◆ Excerpted text:
_ _ _

Dec. 20 (Bloomberg) -- Writedowns on Cypriot government debt like those forced on Greek bondholders would leave banks in Cyprus “decimated” and make it harder for other euro-area nations to borrow, said Hung Tran, first deputy managing director of the Institute of International Finance.
“Economic dislocations would be severe and the cure might end up being worse than the disease,” Tran said in a telephone interview today. Germany’s Sueddeutsche Zeitung reported today that the International Monetary Fund is pushing for debt writedowns as a condition of any rescue package for Cyprus.
The Washington-based IIF coordinated the private-sector process that shaved more than 100 billion euros ($132 billion) off Greece’s debt earlier this year. European Union leaders have said Greece was a special case that required an “exceptional and unique solution.”
“If the leaders agree Cyprus should go through the PSI exercise, that would be undermining their own credibility and clearly raise the credit risk on other program countries in the euro area,” Tran said.

_ _ _

◆ Extracted entries:

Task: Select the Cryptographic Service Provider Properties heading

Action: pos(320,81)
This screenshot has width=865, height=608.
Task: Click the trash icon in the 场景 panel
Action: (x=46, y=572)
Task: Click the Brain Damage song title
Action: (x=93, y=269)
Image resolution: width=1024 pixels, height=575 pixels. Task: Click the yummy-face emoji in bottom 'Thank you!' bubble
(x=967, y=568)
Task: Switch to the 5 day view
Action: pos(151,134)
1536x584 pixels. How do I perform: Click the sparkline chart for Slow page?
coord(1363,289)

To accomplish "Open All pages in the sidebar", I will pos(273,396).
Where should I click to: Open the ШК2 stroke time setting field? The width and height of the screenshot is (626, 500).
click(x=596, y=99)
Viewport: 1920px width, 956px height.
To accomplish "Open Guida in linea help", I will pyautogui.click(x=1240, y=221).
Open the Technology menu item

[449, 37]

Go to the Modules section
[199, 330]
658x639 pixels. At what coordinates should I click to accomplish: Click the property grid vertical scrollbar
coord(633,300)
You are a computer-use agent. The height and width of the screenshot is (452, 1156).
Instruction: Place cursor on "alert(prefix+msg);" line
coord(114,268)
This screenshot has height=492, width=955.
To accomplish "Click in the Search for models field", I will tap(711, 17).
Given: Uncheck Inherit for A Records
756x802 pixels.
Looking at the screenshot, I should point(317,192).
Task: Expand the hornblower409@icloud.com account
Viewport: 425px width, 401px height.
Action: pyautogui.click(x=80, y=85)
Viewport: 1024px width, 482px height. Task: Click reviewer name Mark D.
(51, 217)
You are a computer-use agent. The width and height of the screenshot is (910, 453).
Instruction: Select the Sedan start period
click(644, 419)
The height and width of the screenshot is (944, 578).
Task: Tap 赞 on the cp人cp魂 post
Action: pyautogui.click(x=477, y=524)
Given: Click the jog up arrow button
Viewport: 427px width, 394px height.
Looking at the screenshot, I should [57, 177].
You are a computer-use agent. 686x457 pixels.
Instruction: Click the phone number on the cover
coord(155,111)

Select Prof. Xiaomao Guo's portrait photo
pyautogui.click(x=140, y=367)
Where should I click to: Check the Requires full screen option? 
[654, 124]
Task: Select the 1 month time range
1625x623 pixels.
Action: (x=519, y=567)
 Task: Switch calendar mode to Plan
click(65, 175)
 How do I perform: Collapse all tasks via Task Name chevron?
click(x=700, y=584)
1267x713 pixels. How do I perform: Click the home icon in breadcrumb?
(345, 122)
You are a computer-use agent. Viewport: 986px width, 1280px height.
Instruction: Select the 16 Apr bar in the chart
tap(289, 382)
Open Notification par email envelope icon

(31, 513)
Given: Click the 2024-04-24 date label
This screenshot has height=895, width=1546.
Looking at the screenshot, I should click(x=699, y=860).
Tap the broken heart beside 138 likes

_ _ _

◆ Work task 1: In the article on Cyprus debt writedowns, how much did the IIF-coordinated private-sector process shave off Greece's debt?
◆ Work task 2: Translate this sentence from the article on Cyprus debt writedowns into Spanish: "European Union leaders have said Greece was a special case that required an “exceptional and unique solution.”"

◆ Expected output 1: More than 100 billion euros ($132 billion).

◆ Expected output 2: Los líderes de la Unión Europea han dicho que Grecia era un caso especial que requería una «solución excepcional y única».